Quantum Cheques

Publicly-verifiable quantum money has been a central focus in quantum cryptography. To date, no constructions for this primitive exist based on standard assumptions. In this study, we propose an alternative notion which we refer to as $\textit{quantum cheques}$ (QCs). A quantum cheque can be verified using a public-key but only by a single user. Specifically, the payer signs the quantum cheque for a particular recipient using their ID, and the recipient can validate it without the assistance of the bank, ensuring that the payer cannot assign the same cheque to another user with a different ID. Unlike quantum money, QCs only necessitate quantum communication when a cheque is issued by the bank, meaning all payments and deposits are entirely classical! We demonstrate how to construct QCs based on the well-studied learning-with-errors (LWE) assumption. In the process, we build two novel primitives which are of independent interest.
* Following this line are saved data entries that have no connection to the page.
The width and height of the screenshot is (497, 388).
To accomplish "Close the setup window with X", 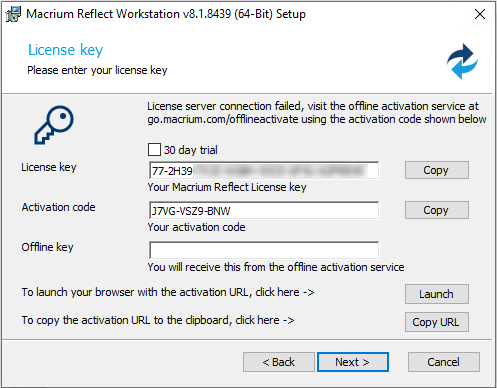I will (480, 14).
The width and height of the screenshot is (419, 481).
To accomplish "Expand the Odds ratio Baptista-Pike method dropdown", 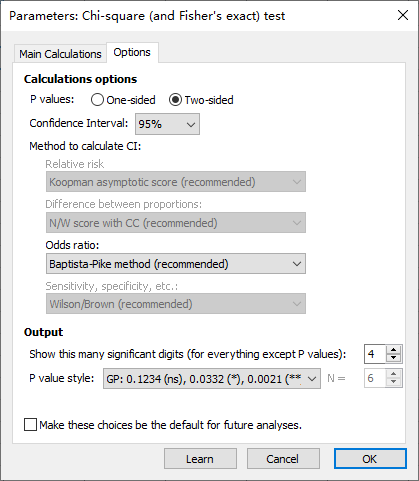I will [x=176, y=264].
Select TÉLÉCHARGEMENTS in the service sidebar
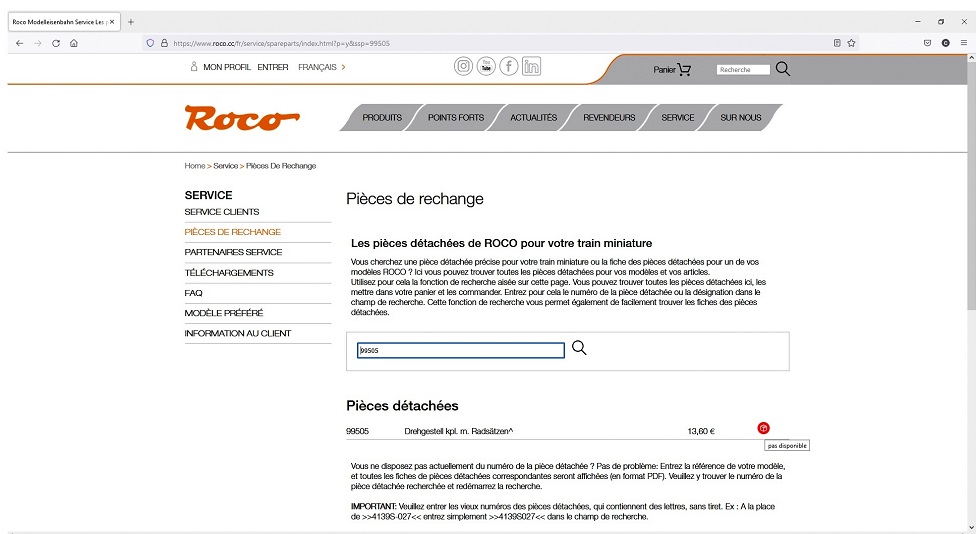Image resolution: width=980 pixels, height=534 pixels. pos(229,273)
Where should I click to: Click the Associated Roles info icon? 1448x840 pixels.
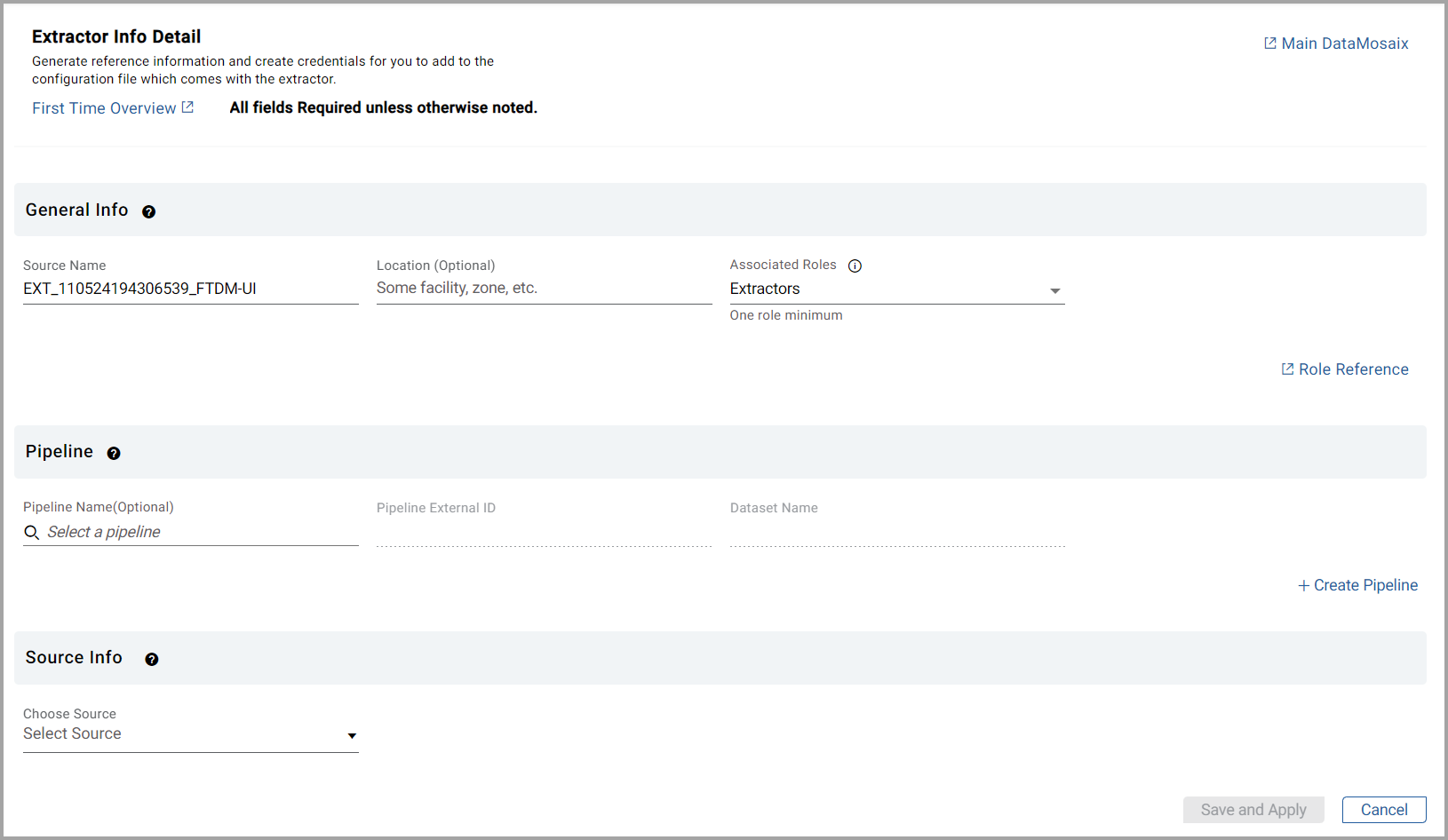tap(855, 265)
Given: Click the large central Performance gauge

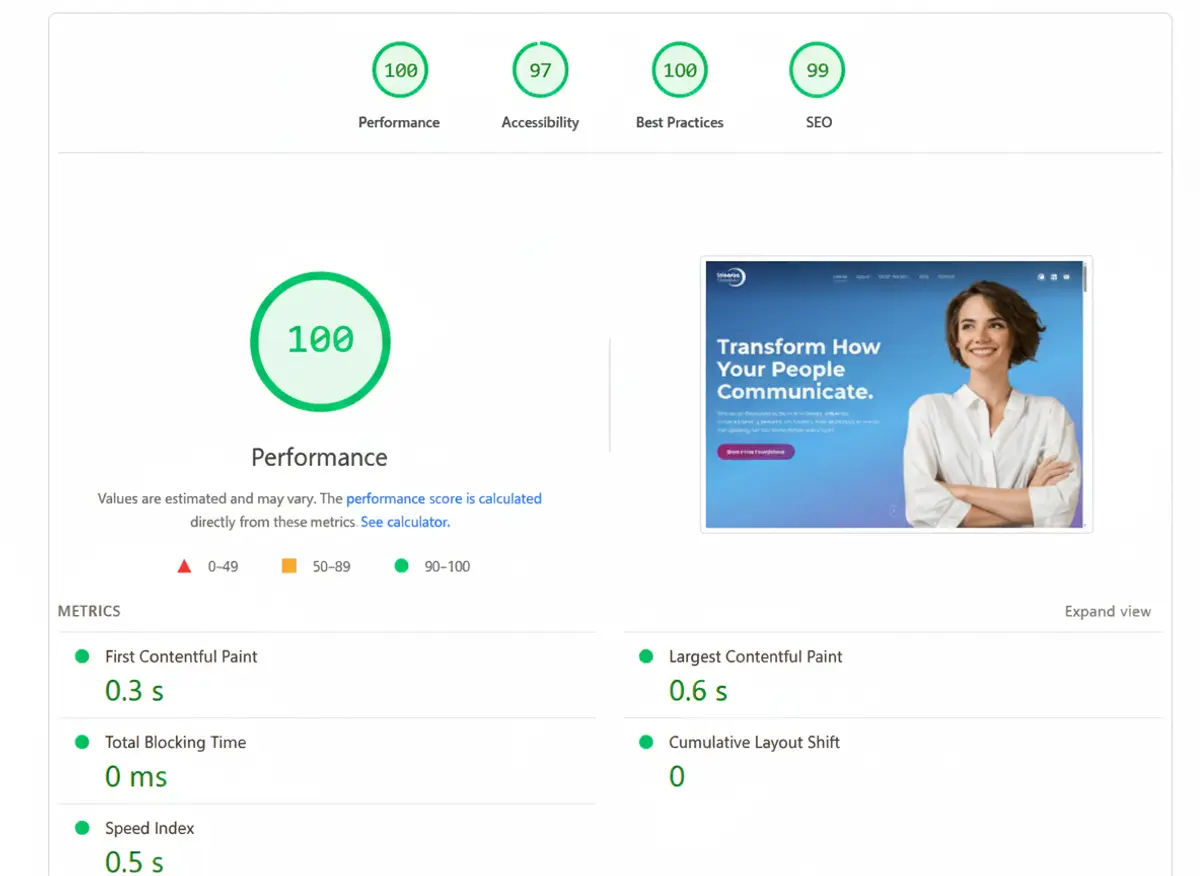Looking at the screenshot, I should tap(319, 342).
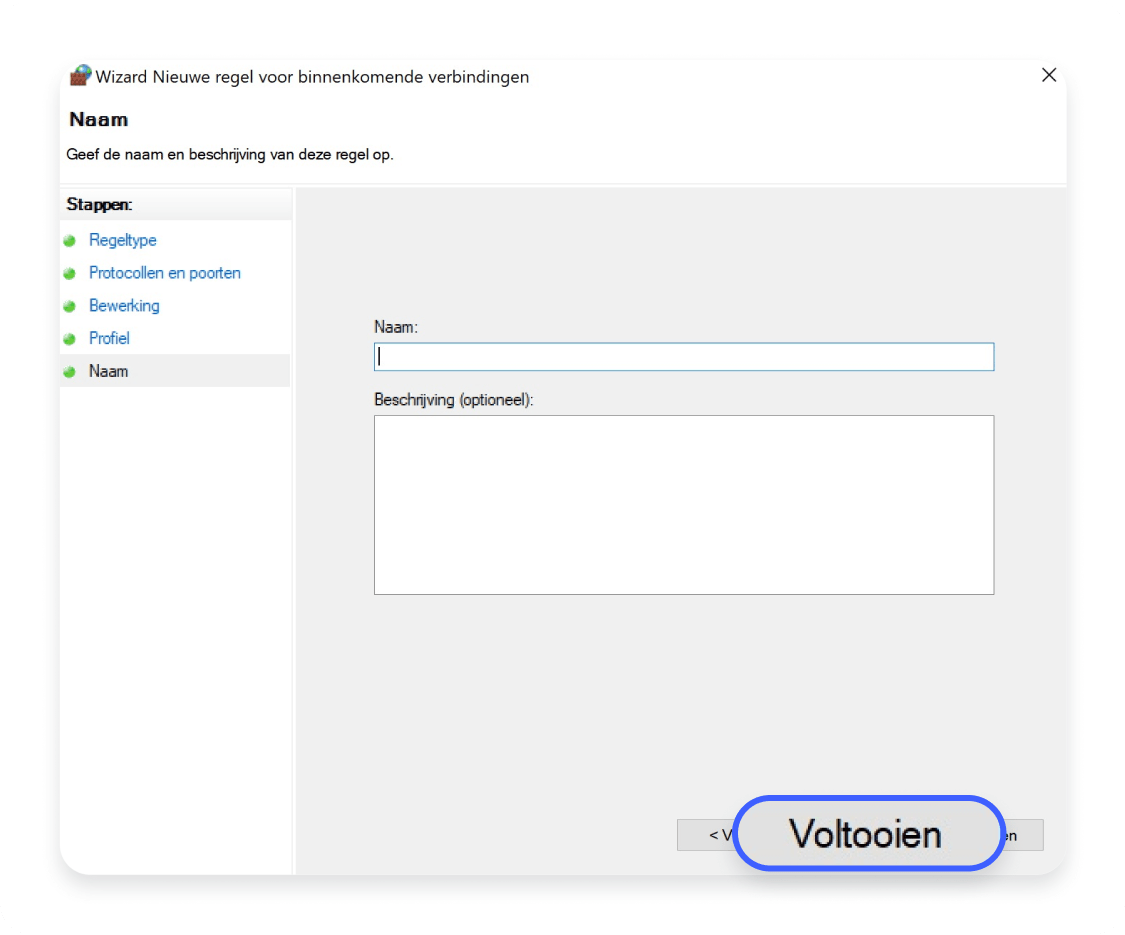
Task: Close the new inbound rule wizard window
Action: pos(1048,75)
Firstly, we construct $\textit{signatures with publicly-verifiable deletion}$ under LWE. This primitive enables the signing of a message $m$ such that the recipient can produce a classical string that publicly proves the inability to reproduce a signature of $m$. We then demonstrate how this primitive can be used to construct $\textit{2-message signature tokens}$. This primitive enables the production of a token that can be used to sign a single bit and then self-destructs. Finally, we show that 2-message signature tokens can be used to construct QCs.